**Goal of the exercise:**
Exactly the lines from the opening of the data through the line containing "You are a computer-use agent. Viewport: 1352px" should be reproduced, please, with nothing added.

**Task material:**
================================

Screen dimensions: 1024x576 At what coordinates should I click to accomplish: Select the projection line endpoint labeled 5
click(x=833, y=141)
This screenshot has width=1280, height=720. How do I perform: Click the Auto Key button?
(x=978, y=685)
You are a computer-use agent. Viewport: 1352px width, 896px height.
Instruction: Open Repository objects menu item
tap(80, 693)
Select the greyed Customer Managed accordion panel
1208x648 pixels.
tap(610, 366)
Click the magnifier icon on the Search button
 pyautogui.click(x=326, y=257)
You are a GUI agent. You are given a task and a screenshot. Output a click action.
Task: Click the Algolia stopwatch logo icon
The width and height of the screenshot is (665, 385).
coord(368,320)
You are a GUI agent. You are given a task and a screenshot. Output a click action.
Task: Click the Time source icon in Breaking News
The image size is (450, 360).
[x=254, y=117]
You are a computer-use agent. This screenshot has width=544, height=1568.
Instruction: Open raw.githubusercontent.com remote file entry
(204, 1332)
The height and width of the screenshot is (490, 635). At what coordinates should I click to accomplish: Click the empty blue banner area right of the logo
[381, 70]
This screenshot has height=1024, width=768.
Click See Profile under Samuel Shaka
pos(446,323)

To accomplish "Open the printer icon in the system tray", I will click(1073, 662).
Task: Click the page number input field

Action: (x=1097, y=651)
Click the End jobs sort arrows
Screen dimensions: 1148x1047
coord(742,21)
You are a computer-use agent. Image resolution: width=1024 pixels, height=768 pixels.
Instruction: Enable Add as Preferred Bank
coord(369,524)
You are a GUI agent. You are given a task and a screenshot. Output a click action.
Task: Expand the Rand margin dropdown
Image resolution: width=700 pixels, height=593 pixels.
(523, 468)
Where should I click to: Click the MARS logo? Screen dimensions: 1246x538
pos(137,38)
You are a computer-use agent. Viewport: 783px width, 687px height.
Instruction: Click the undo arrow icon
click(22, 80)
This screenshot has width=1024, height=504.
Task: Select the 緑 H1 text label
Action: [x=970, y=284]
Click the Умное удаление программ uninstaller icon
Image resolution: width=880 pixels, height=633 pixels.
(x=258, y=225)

================================

**Task solution:**
Screen dimensions: 1024x576 At what coordinates should I click to accomplish: Select the projection line endpoint labeled 5
click(x=833, y=141)
This screenshot has width=1280, height=720. How do I perform: Click the Auto Key button?
(x=978, y=685)
You are a computer-use agent. Viewport: 1352px width, 896px height.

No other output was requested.